Une conférence sur les travailleurs vietnamiens en France s'est déroulée le 2 février au siège de l'Union générale des Vietnamiens de France (UGVF) à Paris. Il s'agit d'une initiative de l'Association d'amitié franco-vietnamienne (AAFV), du Centre d'information et de documentation sur le Vietnam (CID) et de l'UGVF, qui a attiré la participation d'un grand nombre de Français et Vietnamiens résidant en France. On notait notamment la présence de l'auteur du livre Immigrés de force, les travailleurs indochinois en France (1939-1952) - le journaliste Pierre Daum (photo), de quelques derniers témoins encore vivants comme le peintre Lê Ba Dang, Lê Van Phu, ainsi que de certains enfants de travailleurs indochinois.

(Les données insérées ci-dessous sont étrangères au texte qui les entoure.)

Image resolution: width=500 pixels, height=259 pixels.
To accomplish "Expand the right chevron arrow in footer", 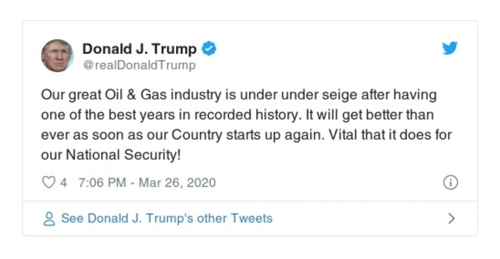I will coord(451,219).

La vie des travailleurs vietnamiens en France pendant la Seconde Guerre mondiale ne suscite de l'intérêt que depuis quelques années, grâce à l'attention de la presse française dont le journaliste Pierre Daum. Son livre retrace l'odyssée des "travailleurs indochinois" venus de force en France en 1939/1940 pour suppléer dans les usines de guerre, la main-d'œuvre mobilisée. Prenant la parole à la conférence, Pierre Daum a rappelé le voyage long et pénible de ces hommes, l'injustice qu'ils ont due subir auparavant, ainsi que les premiers gestes de reconnaissances des autorités locales françaises en leur faveur.
Ce livre est le fruit de 4 ans qu'il a consacrés à parcourir la France et le Vietnam, retrouver les derniers de ces hommes encore vivants, recueillir 25 témoignages avant que cette mémoire orale ne disparaisse à jamais. Son œuvre a contribué à lever enfin le voile sur cette page sombre de l'histoire coloniale française, à valoriser les contributions de ces travailleurs indochinois et retrouver la reconnaissance des Français en faveur de ces derniers. À la conférence, certains témoins et les enfants des travailleurs déjà décédés ont parlé de leur situation difficile et malheureuse, alors que la France ne les reconnaissait pas.
Histoire d'immigration de force
En septembre 1939, la France ordonne à l'administration de l'Indochine de recruter de force 20.000 paysans vietnamiens. Ces derniers sont envoyés en France par voie maritime et obligés de travailler dans des établissements de la Défense nationale en tant que des ouvriers non spécialisés (ONS). Défaite en 1940, la France a décidé de renvoyer ces ONS à leur pays natal. Mais à cause de la guerre, dès l'été 1941, la route maritime vers l'Extrême-Orient a été coupée et 15.000 travailleurs indochinois se sont retrouvés bloqués en France pour toute la durée de la Seconde Guerre mondiale, et même au-delà. Le service de la main-d'œuvre indigène, qui gérait ces hommes au sein du ministère français du Travail, a décidé alors de louer cette main-d'œuvre à des entreprises privées, ou à des collectivités locales. Quelque 1.500 travailleurs ont été envoyés en Camargue, où ils pratiquaient la riziculture et la production de sel. Selon le journaliste Pierre Daum, ce sont ces hommes immigrés qui ont apporté à cette région une fortune et une culture dont les Arlésiens profitent encore aujourd'hui.
Pour ces contributions, en décembre 2009, le maire d'Arles a rendu hommage aux travailleurs indochinois envoyés dans cette région pendant la Seconde Guerre mondiale. Hélène Luc, sénatrice d'honneur, présidente de l'AAFV, a exprimé son souhait de voir d'autres localités françaises suivre l'exemple d'Arles. Elle a en outre adressé une pétition au gouvernement français en lui demandant d'édifier des politiques de reconnaissance en faveur de ces derniers. Quant à Pierre Daum, il est convaincu qu'il est temps que la France regarde cette page sombre de son histoire coloniale pour reconnaître et honorer les contributions des travailleurs indochinois.